ABD yönetiminden üst düzey bir yetkili görüşmeleri ‘olumlu ve verimli’ olarak nitelendirirken iki tarafın ‘yakında’ Avrupa'da tekrar bir araya gelme konusunda mutabık kaldığını sözlerine ekledi. Daha yapılacak çok iş olduğunu belirten ABD’li yetkili, ancak ‘bir anlaşmaya varma yolunda daha fazla ilerleme kaydedildiğini’ de sözlerine ekledi.

Rusya’nın müdahalesi

Öte yandan Rusya Dışişleri Bakanı Sergey Lavrov dün yayınlanan bir röportajında hem ABD hem de Tahran'ın faydalı olacağını düşünmesi halinde Rusya'nın İran'ın zenginleştirilmiş nükleer materyalini depolamaya istekli olacağını söyledi.

Kremlin, nisan ayı ortalarında Rusya'nın ABD ile olası bir nükleer anlaşma çerçevesinde zenginleştirilmiş uranyum stoklarını almaya istekli olup olmayacağına ilişkin bir soruya yanıt vermekten kaçındı.

frgtyhuı
İran Dışişleri Bakanı Abbas Arakçi ve Rus mevkidaşı Sergey Lavrov’un Moskova'daki görüşmelerinden bir kare, 18 Nisan 2025 (AP)
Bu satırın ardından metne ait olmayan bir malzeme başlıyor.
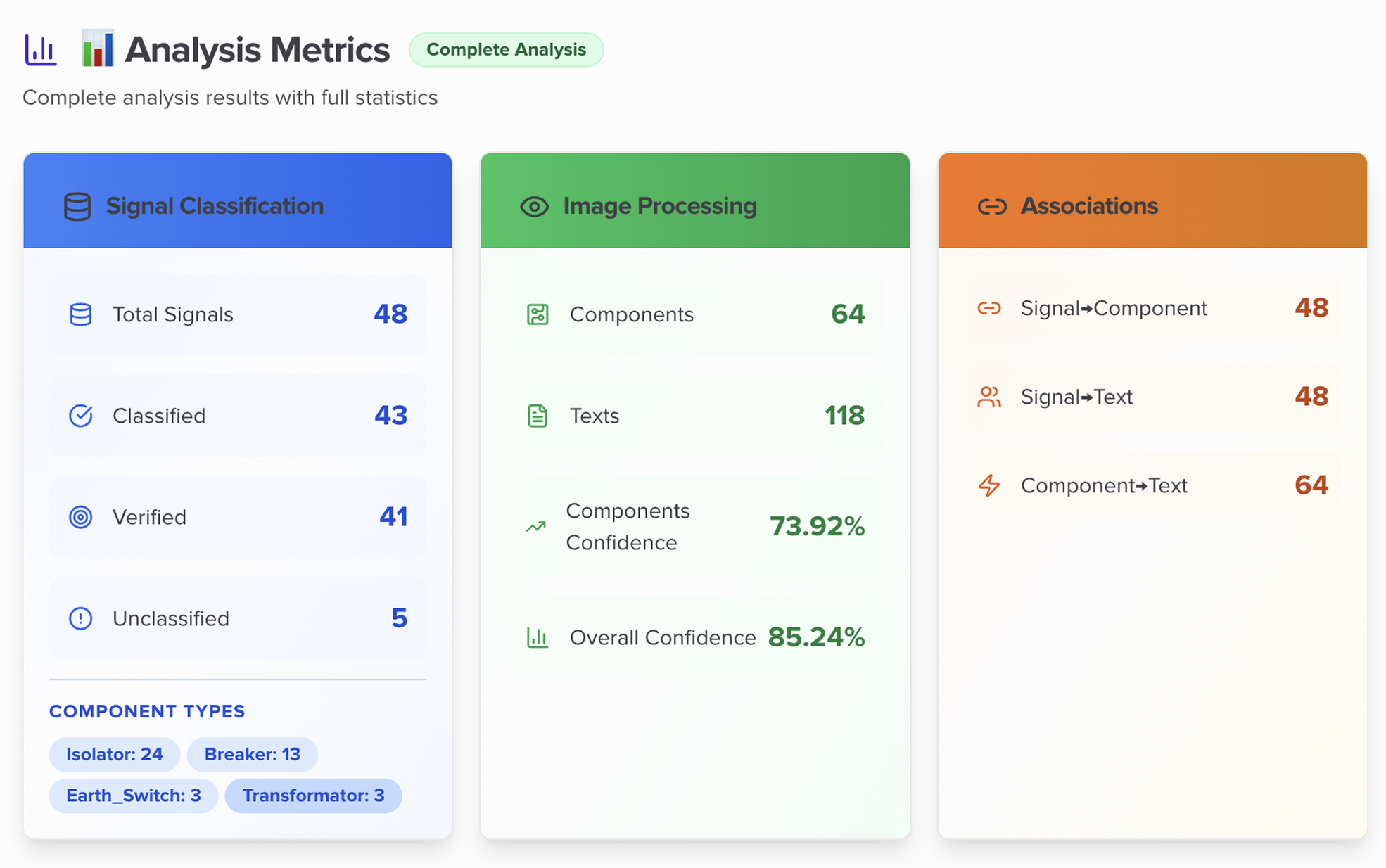Click the Earth_Switch: 3 chip

(x=134, y=796)
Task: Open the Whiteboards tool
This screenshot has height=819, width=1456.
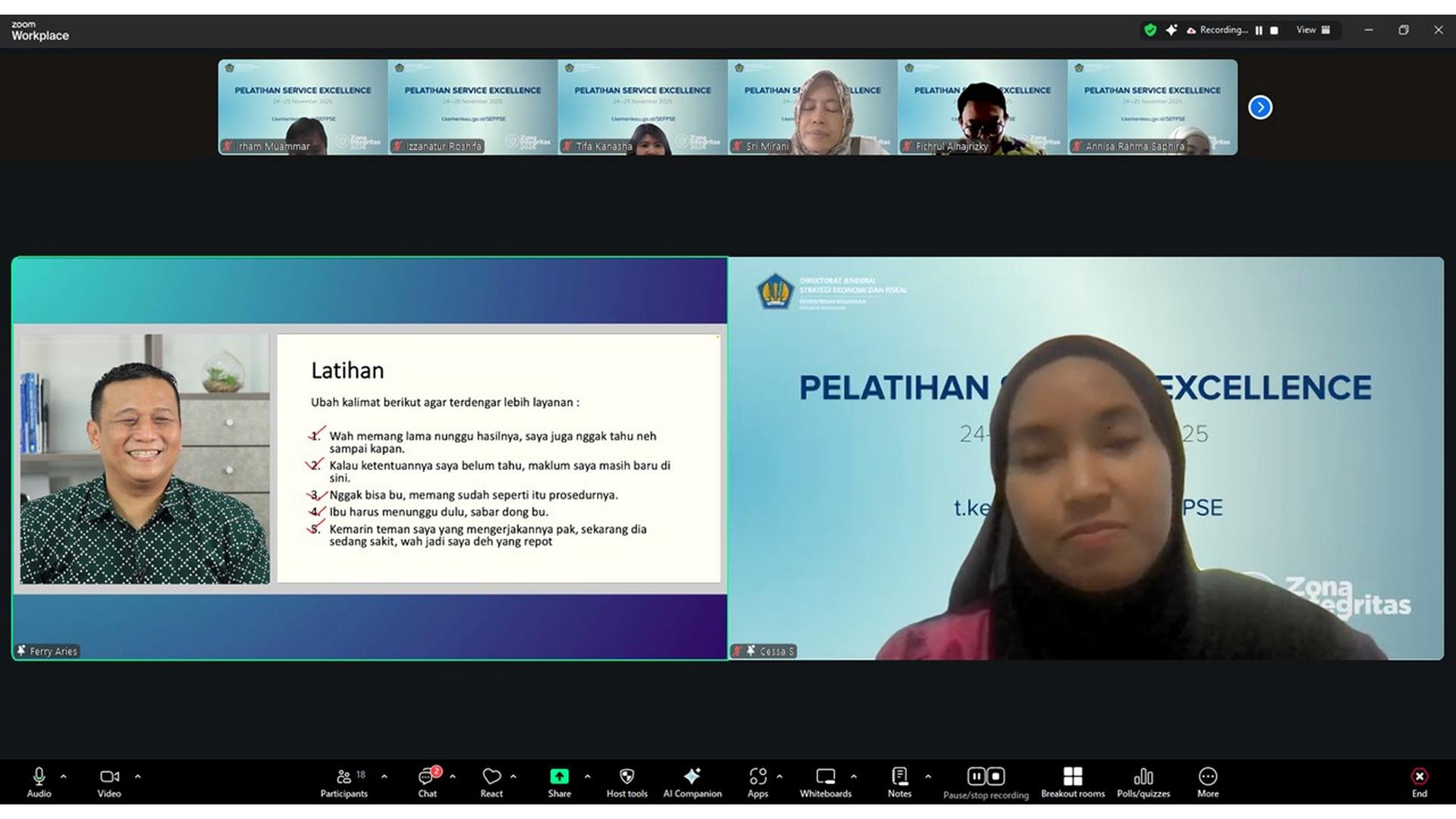Action: click(825, 782)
İngiliz The Guardian gazetesinin haberine göre İran'ın, nükleer programını kısıtlamak üzere ABD ile gelecekte varılacak bir anlaşmanın bir parçası olarak zenginleştirilmiş uranyum stokunu Rusya gibi üçüncü bir ülkeye devretmesi yönündeki ABD önerisini reddetmesi bekleniyor.
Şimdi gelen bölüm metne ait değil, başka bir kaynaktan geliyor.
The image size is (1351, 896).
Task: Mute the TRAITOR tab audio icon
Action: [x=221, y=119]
Kremlin Sözcüsü Dmitriy Peskov, Rusya'nın İran'ın uranyum rezervlerini almayı kabul edip etmeyeceği ve Tahran'ın bu konuyu Moskova ile görüşüp görüşmediği sorusuna “Bu soruyu yorumsuz bırakacağım” yanıtını verdi.

Lavrov, daha sonra Rusya'nın ‘yardım etmeye, arabuluculuk yapmaya ve hem İran hem de ABD'nin yararına olacak her türlü rolü oynamaya hazır olduğunu’ söyledi.
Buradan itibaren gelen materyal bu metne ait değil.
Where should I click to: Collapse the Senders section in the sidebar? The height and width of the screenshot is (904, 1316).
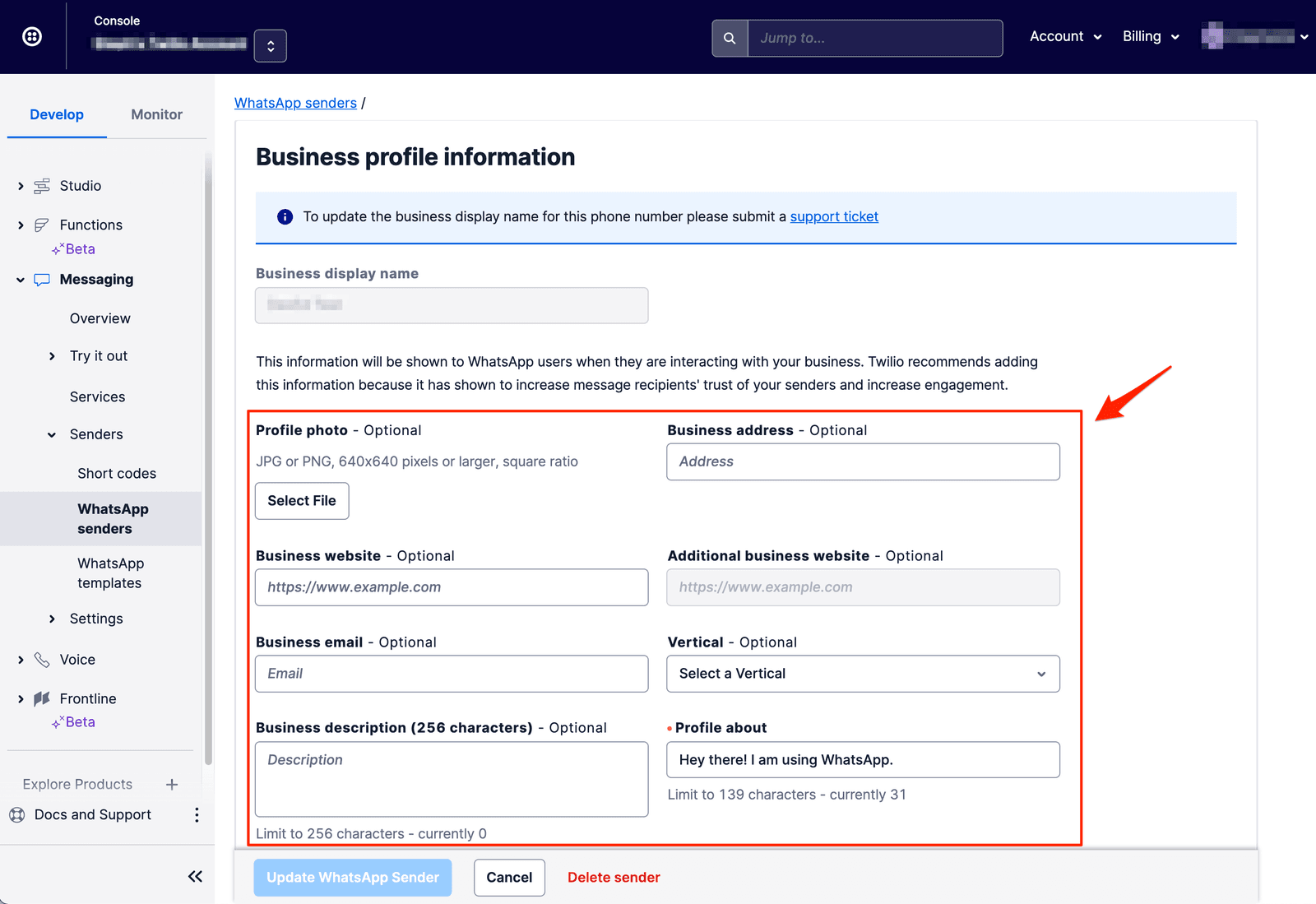(x=52, y=434)
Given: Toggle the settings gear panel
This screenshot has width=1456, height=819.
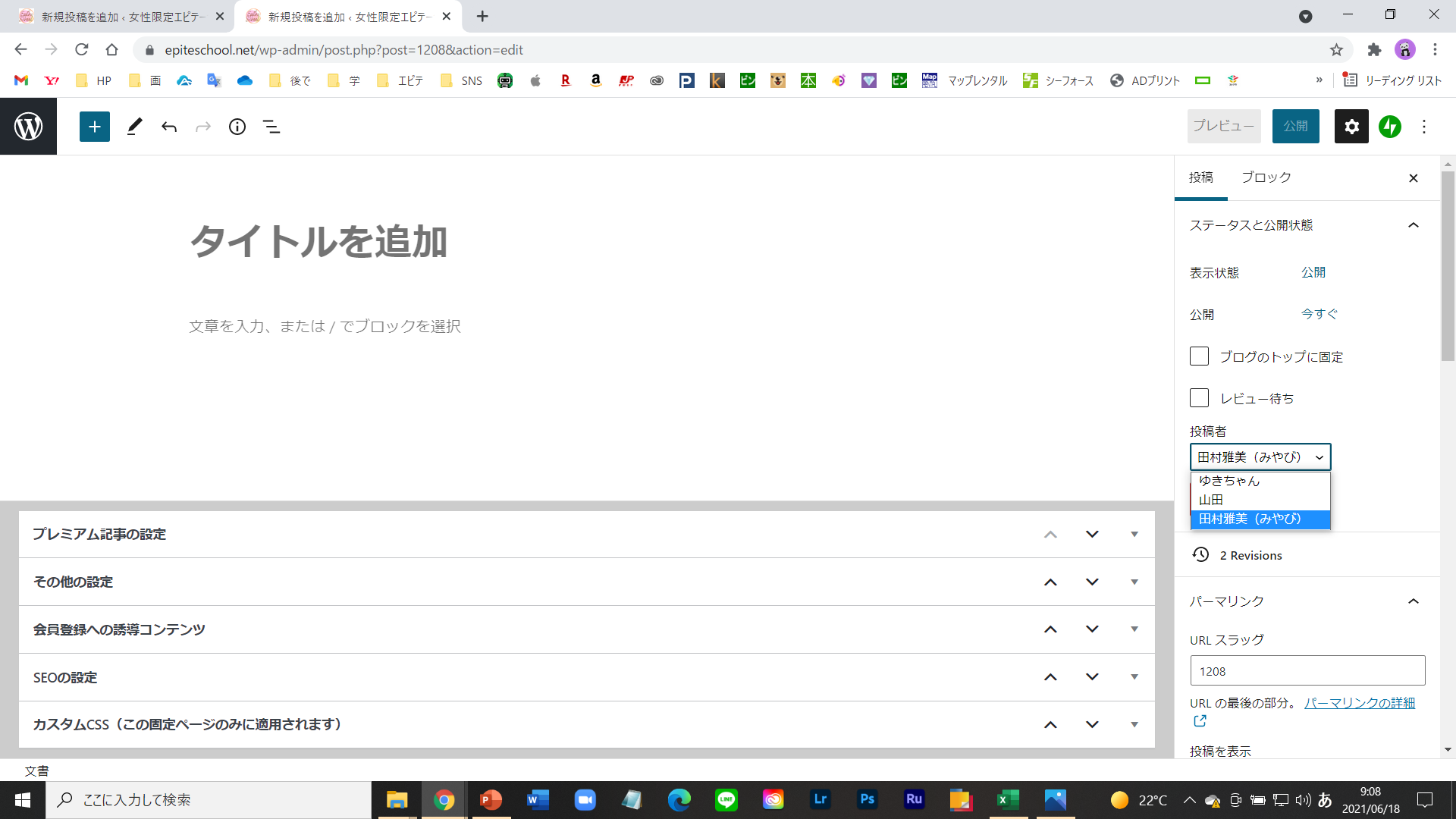Looking at the screenshot, I should [x=1351, y=127].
Moskova, BMGK’nın veto yetkisine sahip bir daimi üyesi ve ABD Başkanı Donald Trump'ın ilk döneminde 2018 yılında tek taraflı olarak çekildiği bir önceki nükleer anlaşmanın imzacısı olarak İran ile dünya güçleri arasında yapılan nükleer anlaşma müzakerelerinde rol oynamıştı.

İran’ın Dini Lideri Ali Hamaney, geçtiğimiz hafta sonu gerçekleşen müzakerelerin ikinci turu öncesinde müzakerelerin gidişatı hakkında Kremlin'i bilgilendirmesi için Bakan Arakçi'yi Rusya Devlet Başkanı Vladimir Putin'e iletilecek bir mesajla birlikte Moskova'ya gönderdi.

Arakçi, Lavrov'la görüşmesinin ardından yaptığı açıklamada İran'ın nükleer programı konusunda bir anlaşmaya varılabileceğine inandığını ve Rusya'nın bu anlaşmada bir rol oynamasını umduğunu söyledi.

ABD'nin baskısı

UAEA’ya göre İran, 2019 yılından bu yana, nükleer silah yapmak için gereken yaklaşık yüzde 90 seviyesine yakın olan yüzde 60 saflıktaki uranyum zenginleştirmesini ‘önemli ölçüde’ hızlandırmak da dâhil olmak üzere, nükleer anlaşmada yer alan yükümlülüklerini yerine getirmeyerek kısıtlamaları ihlal ediyor.

ABD Dışişleri Bakanı Marco Rubio geçtiğimiz hafta yaptığı açıklamada İran'ın varılacak herhangi bir anlaşma çerçevesinde uranyum zenginleştirmeyi tamamen durdurması ve Buşehr'deki tek faal atom enerjisi santraline yakıt sağlamak için ihtiyaç duyduğu zenginleştirilmiş uranyumu ithal etmesi gerekeceğini söyledi.

İranlı yetkililere göre Tahran, yaptırımların hafifletilmesi karşılığında nükleer programına bazı kısıtlamalar getirilmesini müzakere etmeye açık, ancak uranyum zenginleştirme programını sona erdirmek ya da zenginleştirilmiş uranyum stokunu teslim etmek İran'ın müzakerelerdeki ‘taviz verilemez kırmızı çizgileri’ arasında yer alıyor. Avrupalı bazı diplomatlar, Avrupa ülkelerinin ABD'li müzakerecilere kapsamlı bir anlaşmanın İran'ın balistik bir füzeye nükleer başlık takma kabiliyetini edinmesini engelleyecek kısıtlamalar içermesini önerdiklerini söyledi. Tahran, balistik füze programı gibi savunma yeteneklerinin müzakere edilemez olduğunda ısrar ediyor. Görüşmeler hakkında bilgi sahibi olan İranlı bir yetkili cuma günü yaptığı açıklamada, Tahran'ın balistik füze programını görüşmelerin önündeki en büyük engel olarak gördüğünü söyledi.